Polanco delivered her most nuanced performance of the series this season, as Daya struggles with the ramifications of her actions, turns herself in, and decides to give away her daughter. Polanco talked to Vulture about the challenges she faced this season, Daya’s evolution, and her future on the show.
This season is so intense because it takes place over those few days after Poussey’s death. I was wondering what the working environment was like this season. Did it feel as intense as it comes across on the show?
Yeah, it was definitely different because it takes a while to figure out that this has happened in this period of time when you’re shooting for six months. And so there were moments where we were like, Wait a minute, why am I in this outfit for the whole season? But actually you’re in the outfit for four hours. There was always a discussion, like, Wait, wait, I’m confused. Like, are we still in day one? Are we still early morning, late night? It was easy for hair and makeup and wardrobe. But it took a while to kinda gather my thoughts and my emotions. And it was exhausting as well to keep that level of intensity, though I wasn’t on there for the whole season. I wrapped up when Daya’s taken away. We were like, Oh my God, I’m super tired. I’m like eating Cheetos every hour, you know what I mean? Eating Cheetos all the time. And the fumes from painting that wall! It was like fumes, fumes, fumes; I was like ugh.
How long were you painting?
The whole damn season, girl. The whole damn season. I had to get Bennett’s parts right, ya know what I mean?
Did you actually paint him?
They draw it and I was painting — like filling in, coloring in. I can’t take credit for it. However, I can draw. I’m skilled, ya know what I mean? Girl, you don’t get the guards in prison if you’re not talented, honey.
You mentioned the wardrobe issue. You guys are always in your prison clothes. But this was different because you were in the same dirty outfit the whole time.
Yeah! I mean, I kinda like the fact that I was in a tank top. I took advantage of tanning. It was like, Oh, okay. It was pretty cool because you live the true moment of this in what these women are going through. This is what Dayanara is experiencing.
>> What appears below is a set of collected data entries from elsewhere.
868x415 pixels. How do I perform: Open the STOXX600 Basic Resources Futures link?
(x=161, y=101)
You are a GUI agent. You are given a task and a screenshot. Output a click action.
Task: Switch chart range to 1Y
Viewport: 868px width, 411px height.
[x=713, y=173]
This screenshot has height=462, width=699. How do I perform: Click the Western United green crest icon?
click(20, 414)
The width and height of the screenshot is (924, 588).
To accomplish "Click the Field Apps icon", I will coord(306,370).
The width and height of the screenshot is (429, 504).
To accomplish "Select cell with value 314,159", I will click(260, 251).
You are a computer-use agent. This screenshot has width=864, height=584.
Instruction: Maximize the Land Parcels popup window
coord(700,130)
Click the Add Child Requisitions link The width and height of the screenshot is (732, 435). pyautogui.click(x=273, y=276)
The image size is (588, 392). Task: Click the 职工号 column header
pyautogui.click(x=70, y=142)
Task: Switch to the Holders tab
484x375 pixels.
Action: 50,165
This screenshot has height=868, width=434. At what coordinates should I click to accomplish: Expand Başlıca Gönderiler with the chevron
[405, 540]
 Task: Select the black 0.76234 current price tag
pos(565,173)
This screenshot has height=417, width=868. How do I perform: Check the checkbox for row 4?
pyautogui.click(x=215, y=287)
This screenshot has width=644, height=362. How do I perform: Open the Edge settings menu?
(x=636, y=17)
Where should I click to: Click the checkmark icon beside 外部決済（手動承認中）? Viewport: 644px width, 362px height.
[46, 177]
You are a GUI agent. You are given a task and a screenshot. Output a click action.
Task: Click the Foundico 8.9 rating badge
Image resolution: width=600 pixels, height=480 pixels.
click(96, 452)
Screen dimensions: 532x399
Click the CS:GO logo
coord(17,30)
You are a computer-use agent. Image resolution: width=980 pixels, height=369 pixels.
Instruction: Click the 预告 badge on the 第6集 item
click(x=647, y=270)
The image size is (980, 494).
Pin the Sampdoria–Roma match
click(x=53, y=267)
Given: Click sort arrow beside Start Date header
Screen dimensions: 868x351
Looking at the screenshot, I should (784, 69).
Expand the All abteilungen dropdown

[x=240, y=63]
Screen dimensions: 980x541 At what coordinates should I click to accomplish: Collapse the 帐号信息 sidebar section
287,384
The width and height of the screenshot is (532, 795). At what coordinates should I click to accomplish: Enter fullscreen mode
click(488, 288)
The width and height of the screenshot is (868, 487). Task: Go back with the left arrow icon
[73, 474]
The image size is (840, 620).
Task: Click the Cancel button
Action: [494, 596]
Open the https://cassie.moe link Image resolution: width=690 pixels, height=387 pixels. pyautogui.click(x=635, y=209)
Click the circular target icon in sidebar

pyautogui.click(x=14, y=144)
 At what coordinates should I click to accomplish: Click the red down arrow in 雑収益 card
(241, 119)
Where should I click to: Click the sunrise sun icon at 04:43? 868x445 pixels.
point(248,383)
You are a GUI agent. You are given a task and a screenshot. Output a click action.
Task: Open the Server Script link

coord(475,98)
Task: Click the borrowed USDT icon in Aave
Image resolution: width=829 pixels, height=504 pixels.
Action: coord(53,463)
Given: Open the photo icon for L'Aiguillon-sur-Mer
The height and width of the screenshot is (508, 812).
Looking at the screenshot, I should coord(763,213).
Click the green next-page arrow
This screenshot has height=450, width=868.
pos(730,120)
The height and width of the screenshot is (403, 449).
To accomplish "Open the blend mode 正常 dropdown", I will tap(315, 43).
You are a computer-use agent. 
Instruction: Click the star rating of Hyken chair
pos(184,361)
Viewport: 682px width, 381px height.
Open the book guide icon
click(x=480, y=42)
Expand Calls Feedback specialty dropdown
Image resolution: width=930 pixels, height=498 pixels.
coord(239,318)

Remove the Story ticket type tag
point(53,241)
It’s a sense of liberation. It’s not about the clothes. It’s about taking control, and just taking your exhaustion and your limitation to the next level, where you’re like, That’s it, I will not take it anymore. I will become. I will unify. I will become a power.
The season opens on your face, pointing the gun. Daya’s so nervous, she’s not sure what to do. Were you surprised by what she does?
Very unexpected. I thought, knowing Dayanara, Dayanara is not gonna shoot him. Somebody’s going to come and take the gun away, or she’s just gonna not do it. But to know that she actually did it, I was proud of her. I was like, Damn it, I’m proud, and if this is your end, this is your end. You’re gonna leave the show with a bang, and you’re gonna leave the show literally banging out.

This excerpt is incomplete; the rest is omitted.